## Task to carry out
In the listing below, print exactly the lines between the line holding "This screenshot has width=620, height=465." and the line holding "Click Curtir under Alejandra Linera's post", inclusive, and no more.

## Records supplied
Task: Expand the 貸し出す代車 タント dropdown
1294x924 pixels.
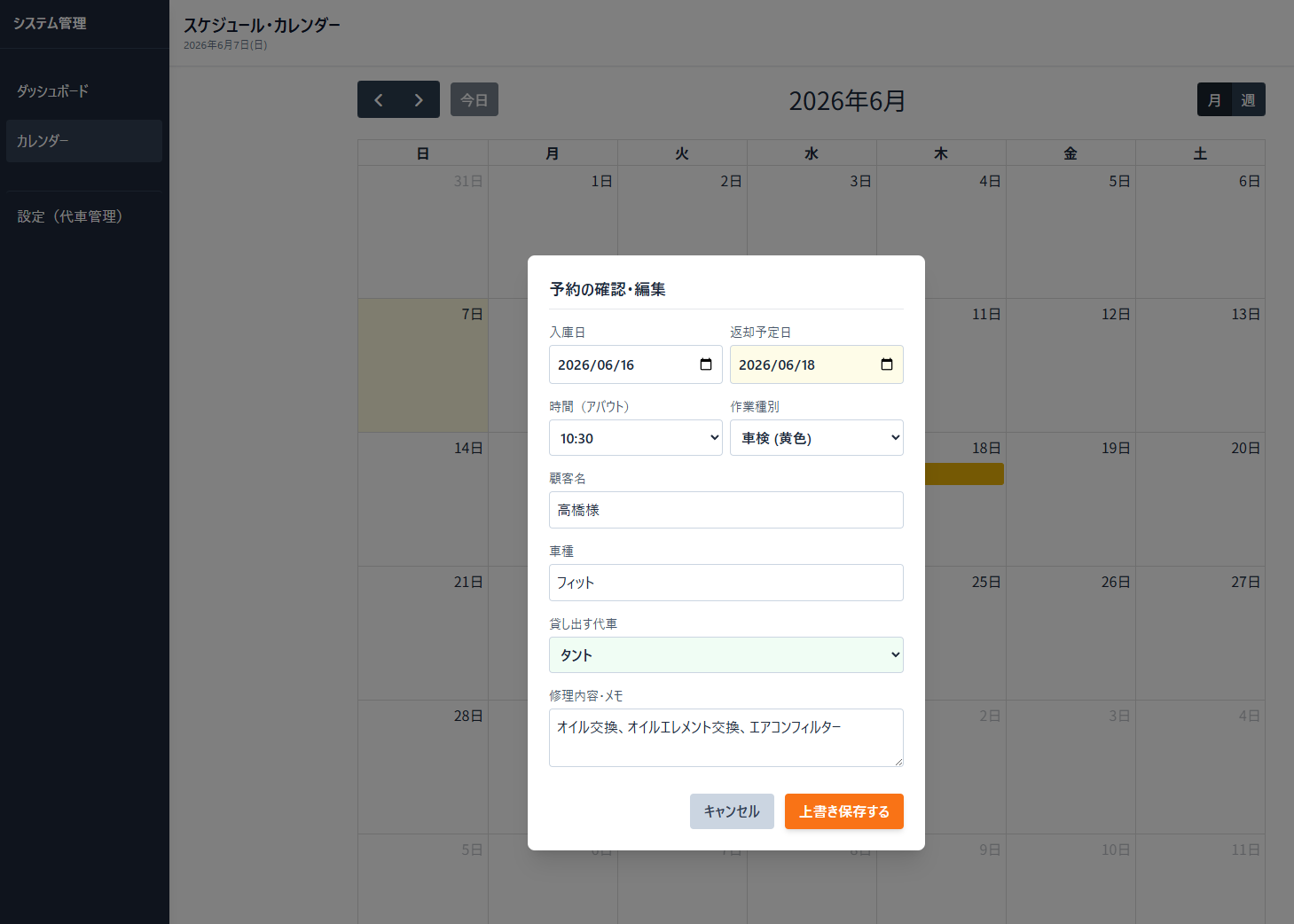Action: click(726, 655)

---

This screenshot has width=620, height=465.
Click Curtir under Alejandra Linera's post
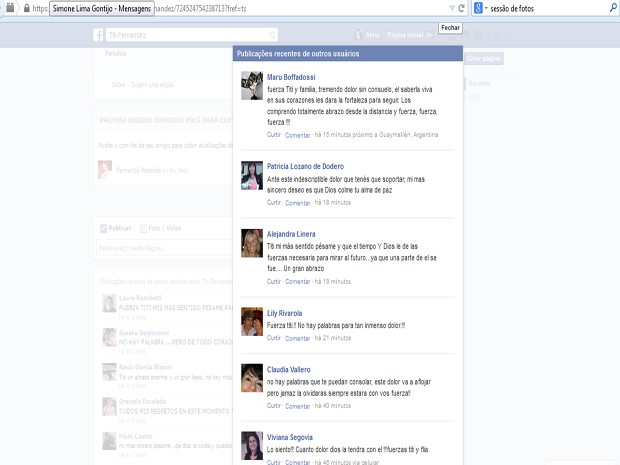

## Completed task
This screenshot has width=620, height=465.
Click Curtir under Alejandra Linera's post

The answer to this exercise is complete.